The Clavicular Clip and Sub-Coracoid Clip are made of medical titanium. The Clavicular Clip is designed to sit flush on the clavicular surface without leaving a protruding knot while the Sub-Coracoid Clip serves as the sub-coracoid counter-part. The Clavicular Clip allows a tendon graft to be used and the implant does not sink into the bone. The implants are connected to each other with a double-folded No. 5 braided non-resorbable suture. Subsequent implant removal is not needed at a later date.

Surgical Technique

1. The patient is placed in the beach chair position. The operation is initiated through the posterior portal. standard 30-degree arthroscope is used. The technique includes 4–5 portals (posterior, lateral, anterolateral, clavicular, and possibly an additional one). The lateral portal is marked with a needle right in front of the LHB and above the subscapularis tendon aiming at the coracoid neck. The exposure of the coracoid is initiated by opening the interval. The posterior side and the coracoid neck area are debrided.

2. The arthroscope is moved to the lateral portal with the use of a switching stick. The arthroscope stays there for the rest of the arthroscopy. The anterolateral portal is opened with the help of a needle aiming at the coracoid neck. The coracoid is debrided superiorly. In chronic cases, the pectoralis minor insertion may be detached from the coracoid

3. With the help of a needle, the place for the clavicular opening is determined. The clavicular superior cortex is cleared. A 2.4-mm guide pin is drilled through the clavicle and coracoid. The clavicular cortex is then pierced using a 5.0-mm stop-drill.

4. The Curved Lasso Guide is inserted through the clavicular opening. The Curved Lasso Guide is positioned in front of the clavicle and medial to the coracoid. The nitinol wire is pushed through the guide and to the anterolateral portal with the welded end first. The passing suture for the tendon graft is then guided under the coracoid.

5. The Curved Lasso Guide is then positioned posteriorly to the clavicle. The nitinol wire is pushed through the guide with the loop end first. The nitinol lasso wire and the passing suture are brought out together through the anterolateral portal.

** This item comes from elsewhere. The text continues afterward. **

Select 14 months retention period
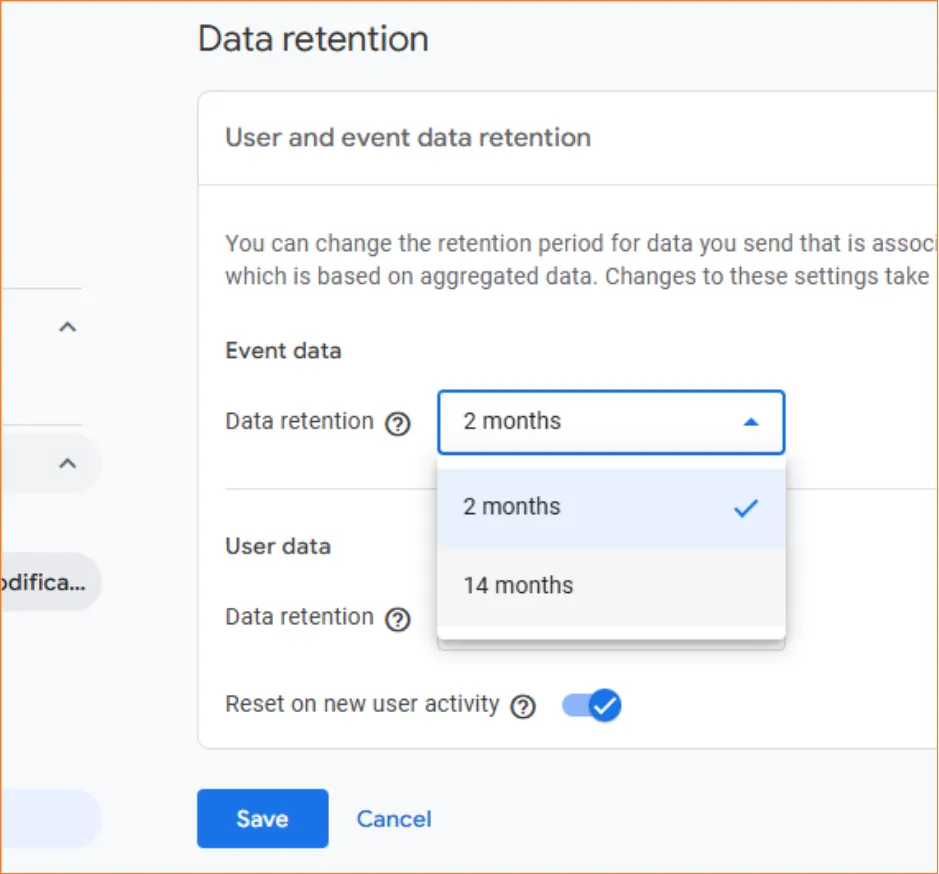Viewport: 939px width, 874px height. pos(518,585)
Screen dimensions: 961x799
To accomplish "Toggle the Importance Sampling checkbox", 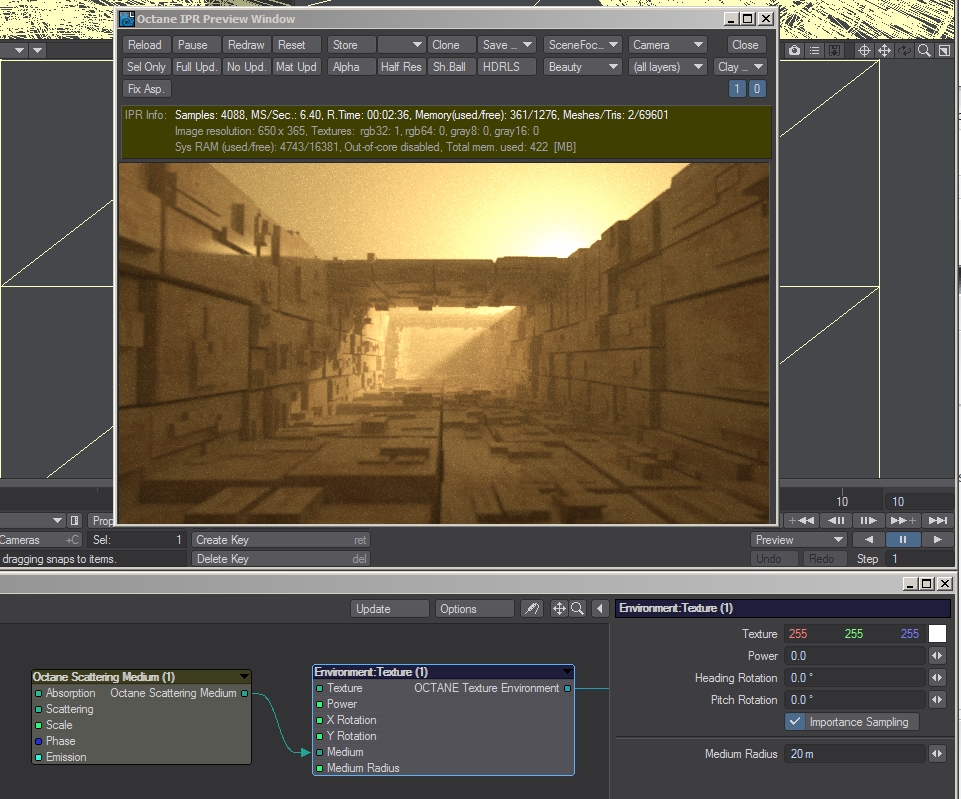I will pyautogui.click(x=796, y=722).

6. The passing suture is threaded through the lasso loop and pulled around the clavicle. The tendon graft is then looped around the clavicle and coracoid.

7. The Straight Lasso Guide is passed through the clavicular and coracoid drill holes. The nitinol lasso wire is brought out with the welded end first, through the anterolateral portal and as a result, pulls the No. 5 interconnecting suture loop out.

8. The Sub-coracoid Clip is fastened to the interconnecting suture loop and positioned beneath the coracoid.

9. The arthroscopic part stops here

10. The other end of the interconnecting suture is threaded through the Clavicular Clip eyelet. The dorsal graft limb is intentionally left longer than the anterior limb.

11. After completing the arthroscopic CC reconstruction, the clavicular incision is extended over the AC joint. A separate wound over the AC joint can be used as well. The overstretched AC joint capsule is then dissected along its fibers. To facilitate repositioning, the distal end of the clavicle is resected using an oscillating saw. Soft tissue attachments and scar tissue surrounding the distal clavicle are released. With the entire reconstruction in place, the clavicle is repositioned and visually assessed for proper reduction. The interconnecting suture is tensioned and tied using a knot pusher. The repositioning conducted, the graft limbs are tensioned, tied, and secured to each other using No. 2 non-resorbable sutures.

9. Finally, the superior AC ligament is reconstructed using the longer end of the tendon graft. The graft is sutured on both sides of the AC joint, and the AC capsule is tightly plicated over it using strong interrupted sutures. The arthroscopic portals are closed using interrupted sutures, while the clavicular wound is closed in layers.

Postoperative Treatment

The patients are discharged the same day and each wear an arm sling for six weeks. They are allowed light rotatory movements and passive arm lifting within their limits of pain. The sling is removed after six weeks, but active rehabilitation does not begin until eight weeks after surgery at the earliest to provide enough time for graft integration. The patients are allowed to resume heavy labor at 3–4 months post-surgery, while overhead activity and sports can be resumed at six months.